Tutorial 2 Questions
Tutorial 2 Questions
(Missing Data)
Question 5:
The Pima Indians Diabetes Dataset involves predicting the onset of diabetes within 5 years in Pima Indians
given medical details. Download the Pima-Indians-Diabetes data from
https://raw.githubusercontent.com/jbrownlee/Datasets/master/pima-indians-diabetes.data.csv.
It is a binary (2-class) classification problem. The number of observations for each class is not balanced. There are 768 observations with 8 input
variables and 1 output variable. The variable names are as follows:
0. Number of times pregnant.
1. Plasma glucose concentration a 2 hours in an oral glucose tolerance test.
2. Diastolic blood pressure (mm Hg).
3. Triceps skinfold thickness (mm).
4. 2-Hour serum insulin (mu U/ml).
5. Body mass index (weight in kg/(height in m)^2).

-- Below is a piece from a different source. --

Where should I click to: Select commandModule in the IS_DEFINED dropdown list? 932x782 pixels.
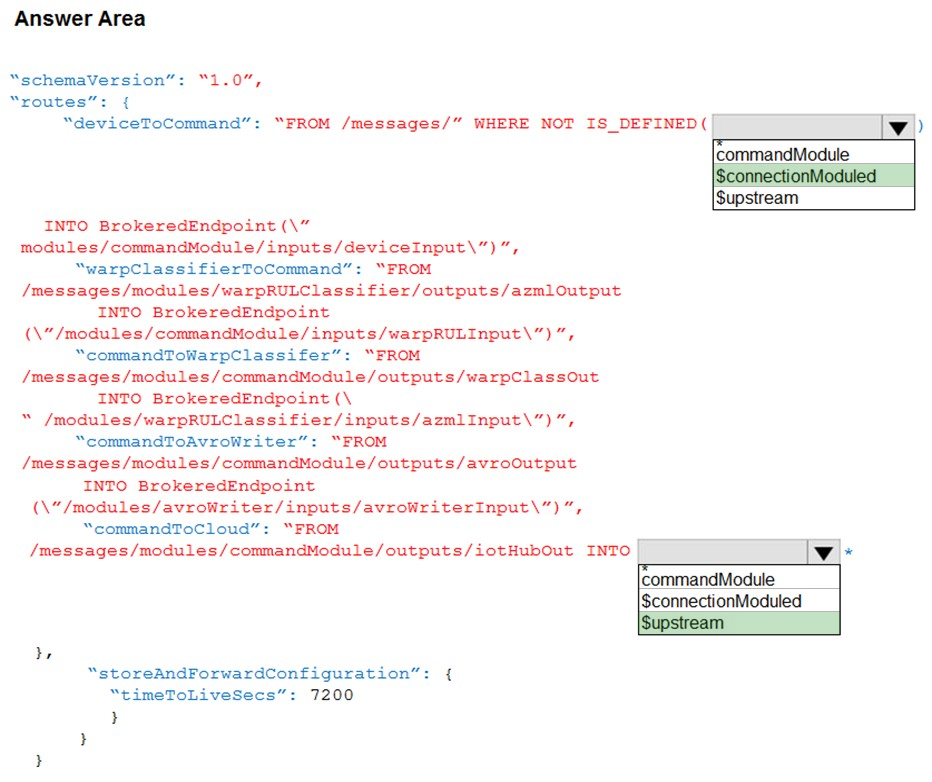click(x=813, y=154)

6. Diabetes pedigree function.
7. Age (years).
8. Class variable (0 or 1).
(a) Print the summary statistics of this data set.
(b) Count the number of “0” entries in columns [1,2,3,4,5].
(c) Replace these “0” values by “NaN”.
(Hint: you might need the “.describe()” and “.replace(0, numpy.NaN)” functions “from pandas
import read_csv”.)
Disease Outbreak Response System Condition (DORSCON) in Singapore is a colour-coded framework that shows the
current disease situation. The framework provides us with general guidelines on what needs to be done to prevent and
reduce the impact of infections. There are 4 statuses – Green, Yellow, Orange and Red, depending on the severity and
spread of the disease. Which type of data does DORSCON belong to ?
(1) Categorical; (2) Ordinal; (3) Continuous; (4) Interval
(In Quiz and Exam format)
Question 7:
A boxplot is a standardized way of displaying the dataset based on a five-number summary: the minimum, the
maximum, _BLANK1_, and the first and third quartiles, where the number of data points that fall between the first and
third quartiles amounts to _BLANK2_ percent of the total number of data on display.